Let $X_1,...,X_N$ be a finite sequence of finite-dimensional normed real vector spaces. Let $Y$ be another normed real vector space, and let $A:\prod_{i=1}^N X_i \to Y$ be multilinear.
How to prove that $A$ is continuous? That is how to show there exist $C>0$ such that
$$\|A(x_1 , \ldots , \ldots x_N) \|_Y \le C \prod_{k=1}^{N}\|x_i\|_{X_i}$$
On
I'll first demonstrate how to show continuity for $N=2$. To this end, note that \begin{align} A(x_1,y_1)-A(x_2,y_2)&=A(x_1,y_1)-A(x_1,y_2)+A(x_1,y_2)-A(x_2,y_2)\\ &= A(x_1,y_1-y_2)-A(x_1-x_2,y_2). \end{align} So we see that if we choose $x_1-x_2$ and $y_1-y_2$ small, then we can invoke the result that was already proven, namely that $\exists C>0$ such that $$ \Vert A(x,y)\Vert\leq C\Vert x\Vert\cdot\Vert y\Vert. $$ For $N=3$ we would have \begin{align} A(x_1,y_1,z_1)-A(x_2,y_2,z_2)&=A(x_1-x_2,y_1,z_1)+A(x_2,y_1,z_1)-A(x_2,y_2,z_2)\\ &= A(x_1-x_2,y_1,z_1)+A(x_2,y_1-y_2,z_1)+A(x_2,y_2,z_1)-A(x_2,y_2,z_2)\\ &= A(x_1-x_2,y_1,z_1)+A(x_2,y_1-y_2,z_1)+A(x_2,y_2,z_1-z_2). \end{align} We can now guess (if we didn't already) how the expression looks like for arbitrary $N$: $$ A(x_1,\dots,x_N)-A(x_1',\dots,x_N')=\sum_{i=1}^N A(x_1',\dots,x_{i-1}',x_i-x_i',x_{i+1},\dots,x_N). $$ This can be shown induction. So assume that for $N$ it's true. We have \begin{multline} A(x_1,\dots,x_{N+1})-A(x_1',\dots,x_{N+1}')=A(x_1,\dots,x_{N+1})-A(x_1',\dots,x_N',x_{N+1})+A(x_1',\dots,x_N',x_{N+1})-A(x_1',\dots,x_{N+1}'). \end{multline} Note that the map $A(-,\dots,-,x_{N+1})$ ($x_{N+1}$ is fixed) is an $N$-linear map, so we may apply our induction hypothesis: $$ A(x_1,\dots,x_{N+1})-A(x_1',\dots,x_N',x_{N+1})=\sum_{i=1}^N A(x_1',\dots,x_{i-1}',x_i-x_i',\dots,x_{N+1}). $$ Combining this with $$ A(x_1',\dots,x_N',x_{N+1})-A(x_1',\dots,x_{N+1}')=A(x_1',\dots,x_n',x_{N+1}-x_{N+1}') $$ yields the result.

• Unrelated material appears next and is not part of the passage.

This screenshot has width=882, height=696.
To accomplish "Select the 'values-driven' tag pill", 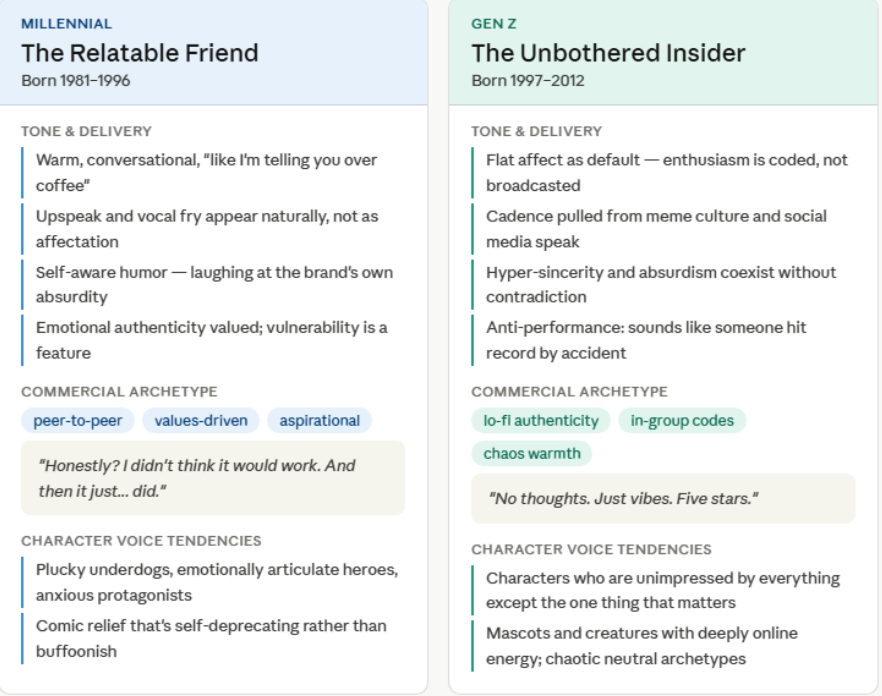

We try to follow the proof of the fact for $N=1$, that is the fact that a linear map $A \colon X \to Y$ from a finite-dimensional normed space is always bounded, that is, we use bases:
Let $A \colon \prod_{i=1}^N X_i \to Y$ be multilinear, let $(e_{i,j})_{j=1}^{\dim X_i}$ be a basis of $X_i$, with $\def\norm#1{\left\|#1\right\|} \norm{e_{i,j}}_{X_i} = 1$, all $i$, $j$. We have for any $x_i = \sum_{j=1}^{\dim X_i} x_{i,j}e_{i,j} \in X_i$, that: \begin{align*} \norm{A(x_1, \ldots, x_N)}_Y &= \norm{A\left(\sum_{j_1=1}^{\dim X_1} x_{1,j_1}e_{1,j_1}, \ldots, \sum_{j_N=1}^{\dim X_N} x_{N,j_N}e_{N,j_N}\right)}_Y\\ &= \norm{\sum_{j_1=1}^{\dim X_1} x_{1,j_1}\cdots \sum_{j_N=1}^{\dim X_N} x_{N,j_N}A(e_{i,j_1}, \ldots, e_{N,j_N})}_Y\\ &\le \sum_{j_1=1}^{\dim X_1} \def\abs#1{\left|#1\right|}\abs{x_{1,j_1}}\cdots \sum_{j_N=1}^{\dim X_N} \abs{x_{N,j_N}} \max_{j_1, \ldots, j_N}\norm{A(e_{1,j_1}, \ldots, e_{N,j_N})}_Y\\ &= \norm{(x_{1,j_1})_{j_1}}_{\ell^1(\dim X_1)} \cdots \norm{(x_{N,j_N})_{j_N}}_{\ell^1(\dim X_N)} \cdot \max_{j_1, \ldots, j_N}\norm{A(e_{1,j_1}, \ldots, e_{N,j_N})}_Y\\ \end{align*} Now, as $X_i$ is finite-dimensional, all norms on $X_i$ are equivalent, hence there is a $C_i$ such that $$ \norm{(x_{i,j_i})}_{\ell^1(\dim X_i)} \le C_i\norm{x_i}_{X_i}, \qquad \forall x_i = \sum_{j_i=1}^{\dim X_i} x_{i,j_i} e_{i,j_i} $$ This gives $$ \norm{A(x_1, \ldots, x_N)}_Y \le \underbrace{\max_{j_1, \ldots, j_N}\norm{A(e_{1,j_1}, \ldots, e_{N,j_N})}_Y \cdot \prod_{i=1}^N C_i}_{L:=} \cdot \prod_{i=1}^N\norm{x_i}_{X_i} $$